52 Weeks of Free Advice: #3 Valentine’s Day Advice for a Long, Healthy Relationship with Media
Ask any couple celebrating a milestone wedding anniversary — 10, 25 or 50 years – the key to their longevity, the response is most often: communication, respect and honesty. Naturally, wisdom that is commonplace in our personal relationships easily translates to our professional lives. Yet too often, our colleagues, business partners, customers and even competitors feel the love, while the reporters and editors who cover our industries don’t. So many industries – real estate, education, banking and finance – fall within editorial “beats” with reporters and entire publications dedicated to covering them every day. Major corridors such as Silicon Valley’s tech industry have regular contact with reporters at all levels: local newspapers and business journals, national tech and business media, and beat reporters at the world’s largest media outlets.
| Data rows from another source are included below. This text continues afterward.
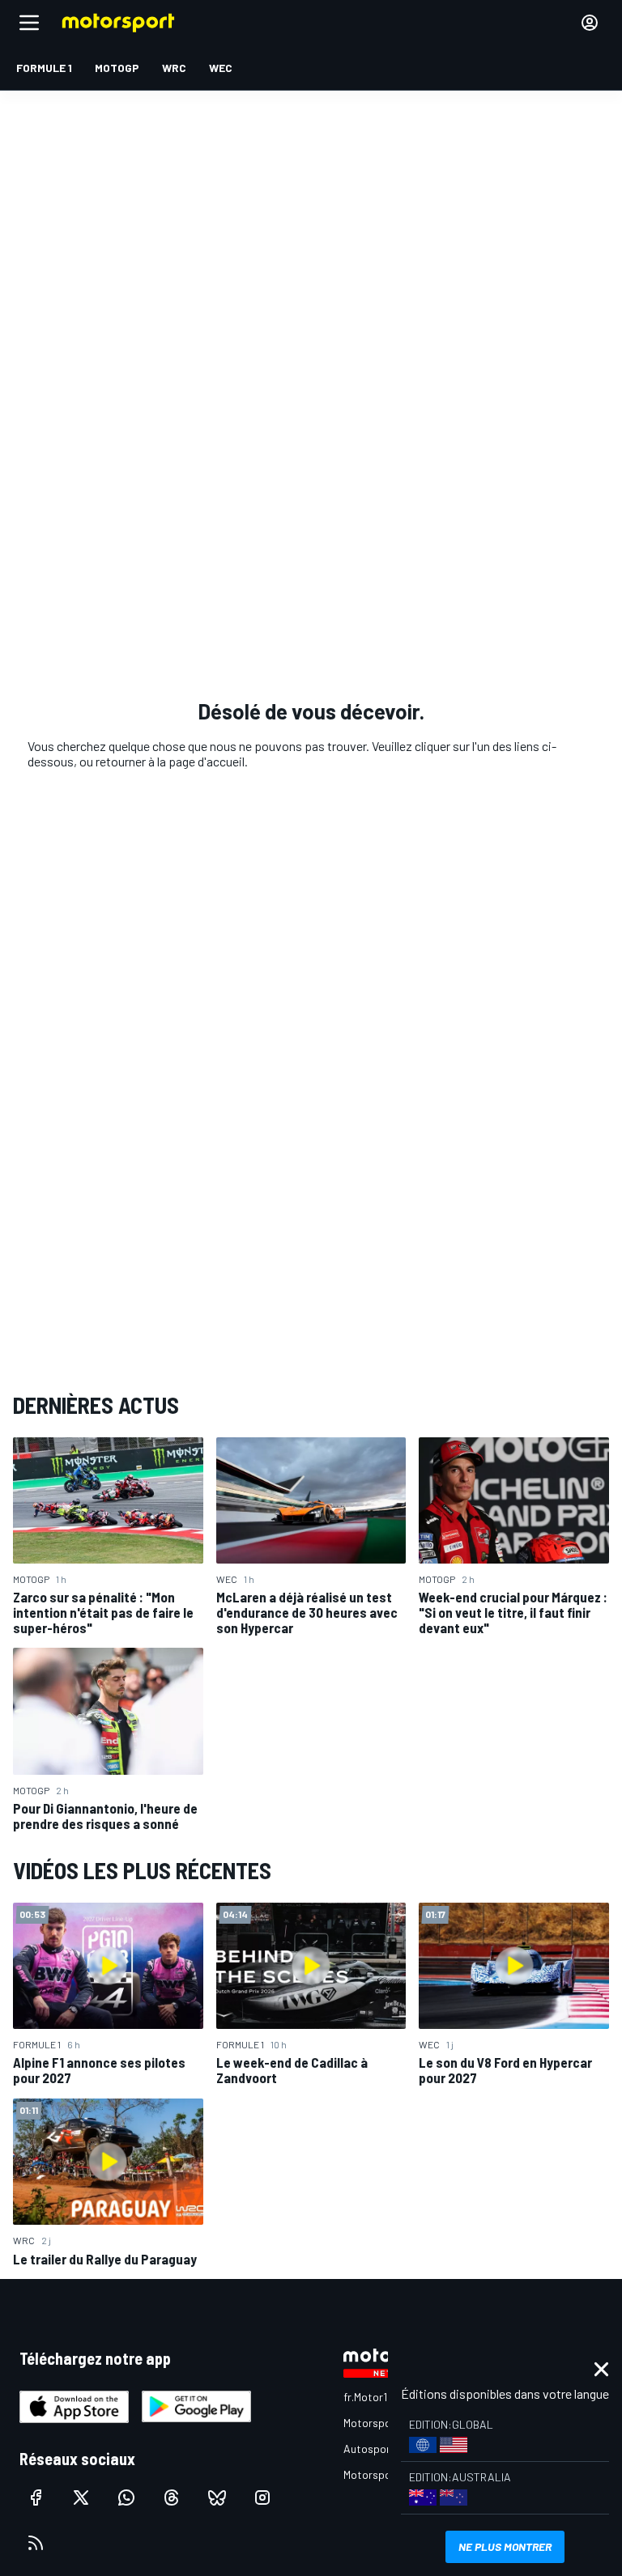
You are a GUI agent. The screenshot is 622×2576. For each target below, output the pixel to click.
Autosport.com (381, 2448)
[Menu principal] (29, 23)
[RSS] (35, 2543)
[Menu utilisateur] (589, 22)
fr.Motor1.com (377, 2397)
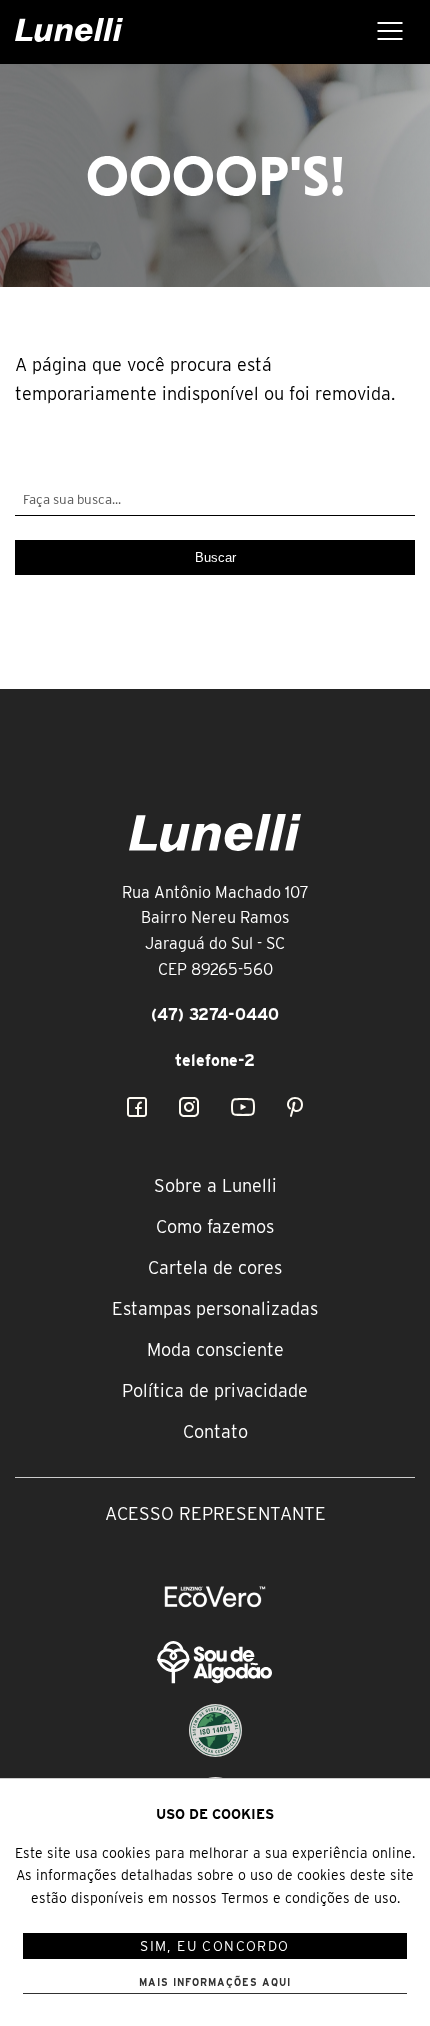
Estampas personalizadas (215, 1308)
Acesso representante (215, 1513)
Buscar (215, 557)
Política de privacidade (215, 1390)
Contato (215, 1431)
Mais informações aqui (215, 1982)
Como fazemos (215, 1226)
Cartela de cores (215, 1267)
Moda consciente (215, 1349)
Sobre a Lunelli (215, 1185)
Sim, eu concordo (214, 1946)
While these relationships are unlikely to last for 50 years, a CEO of a company that a reporter is assigned to cover on a daily basis have been thrown into an arranged marriage of sorts. They have to make it work. And the secrets to longevity isn’t much different than so many happy couples toasting lifetimes together:
- Honesty: Lying and cheating are grounds for breakup of any relationship. It will take a very long time to regain trust.
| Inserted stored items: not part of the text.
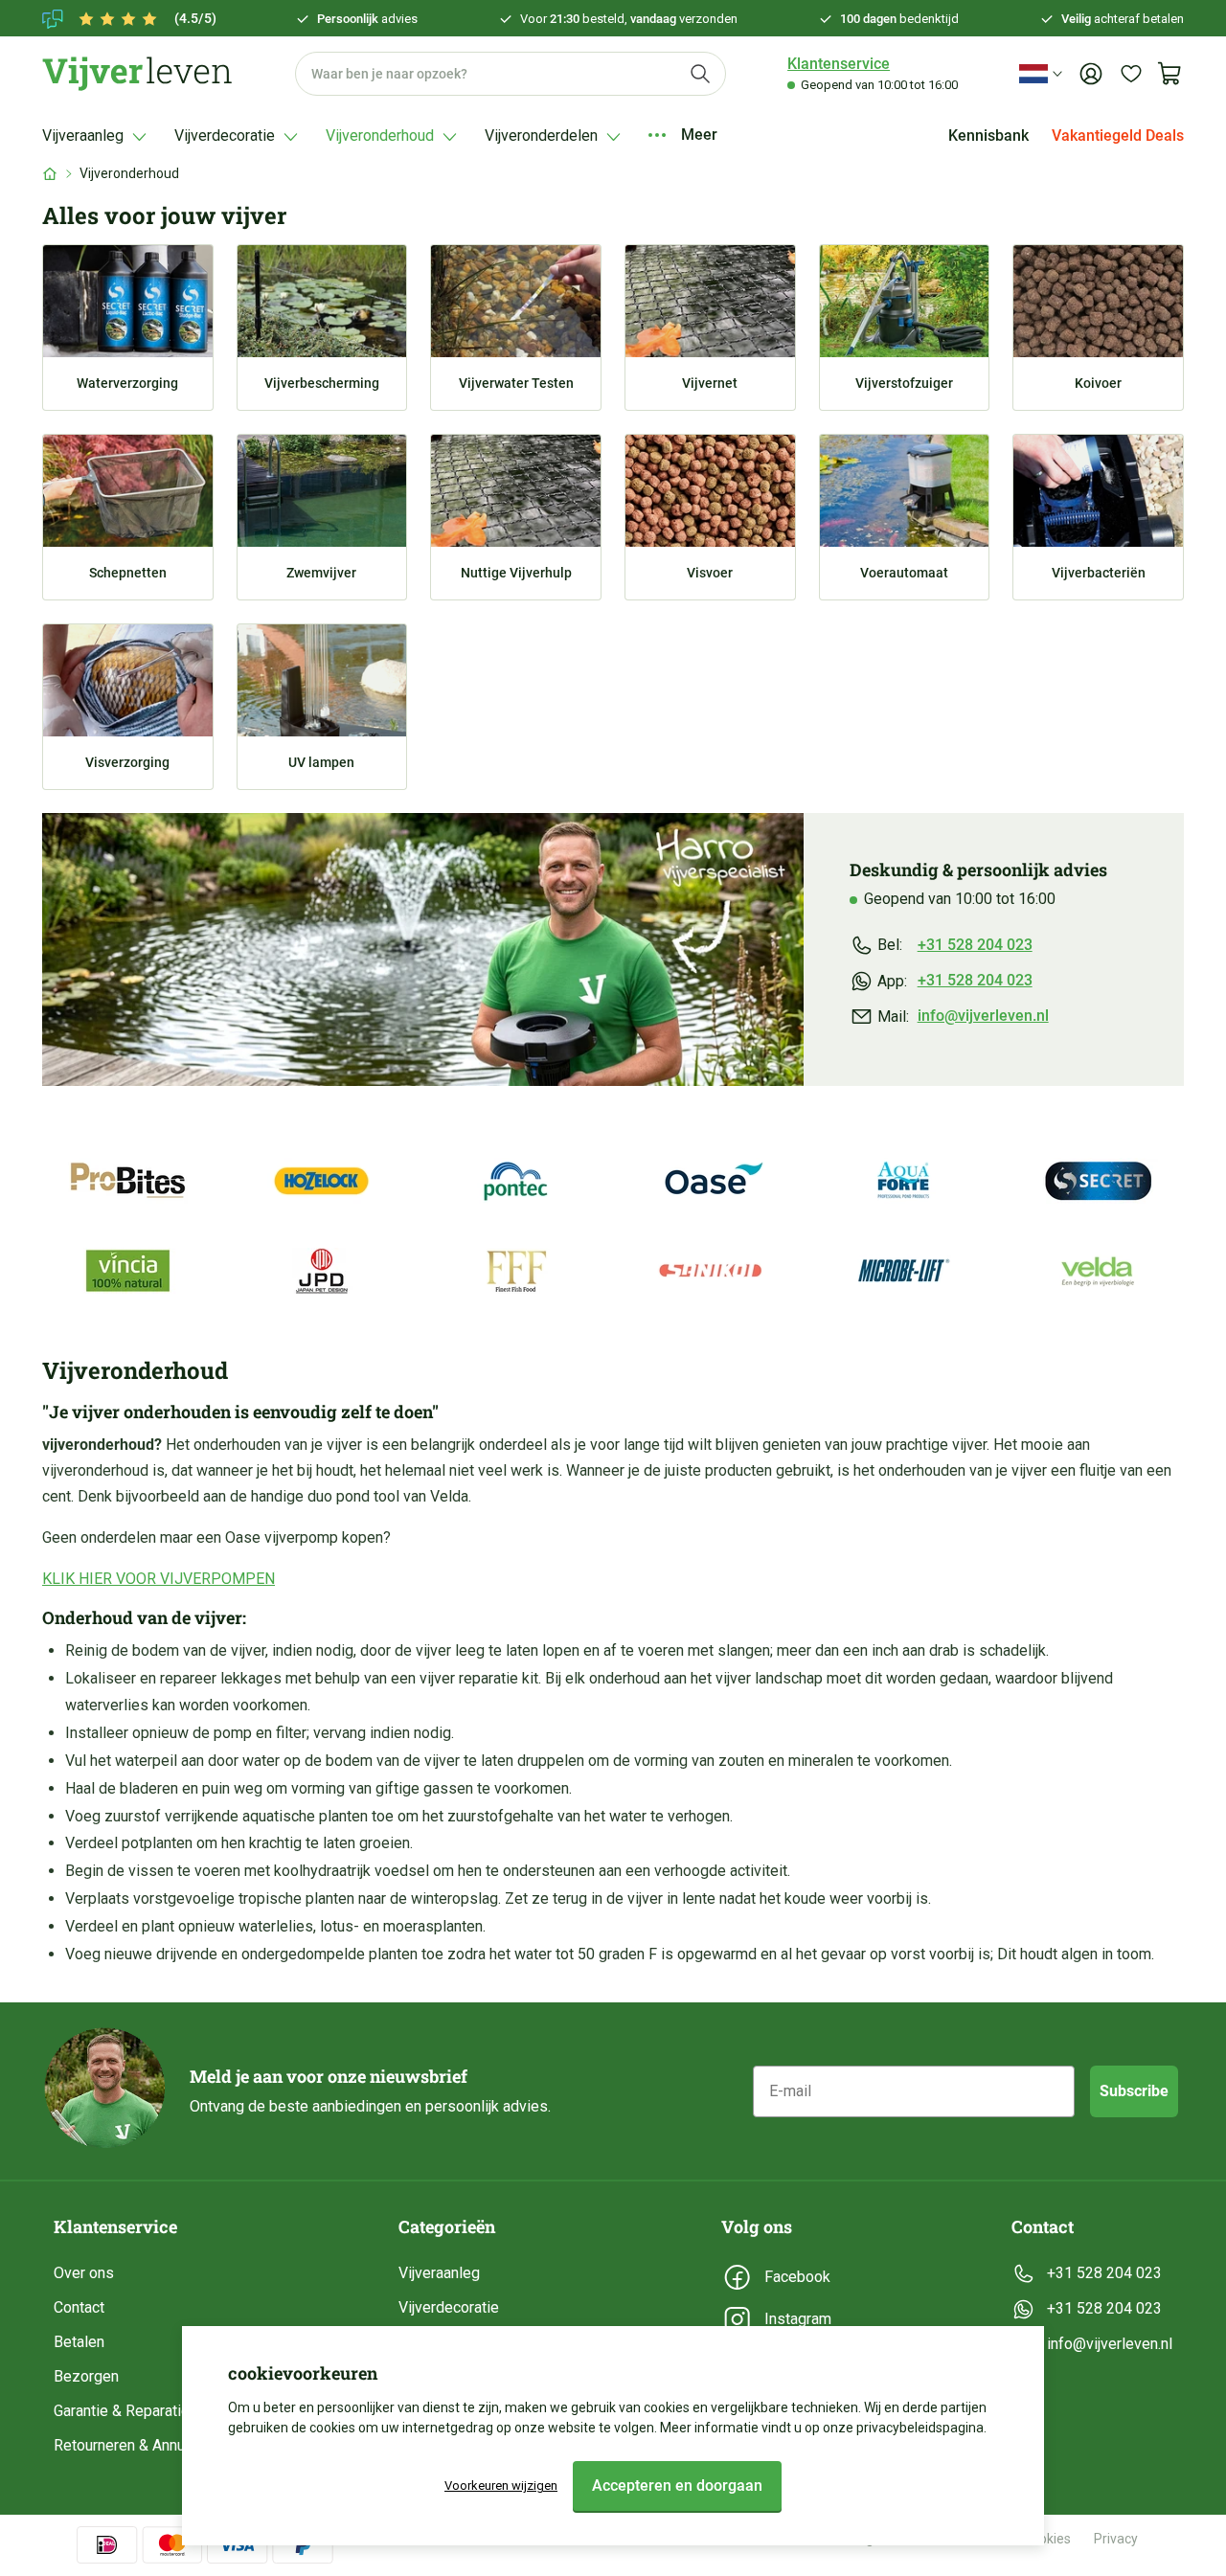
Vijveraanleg (439, 2273)
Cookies (1047, 2538)
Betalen (79, 2342)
- Respect: The media have very hard jobs. They’ve chosen a field that is essential to our democracy and yet often pays poorly.
- Teamwork: Not every interview is going to be a glowing review of you or your organization. Sometimes reporters simply need your expertise for a quote. Still make the time to help them out. Otherwise, your phone won’t ring for the stories that do help
- Consideration: if you’re late coming home, a call is expected. Same for reporters. If you schedule an interview or promise information, be on time. If something truly comes up, communicate and do what you can to find a solution.
- Forgiveness: You wont like every story. But accurate, objective news is a reporter’s job. It’s a job they won’t keep if they only write what you want. So be prepared to move on. The silent treatment only hurts you.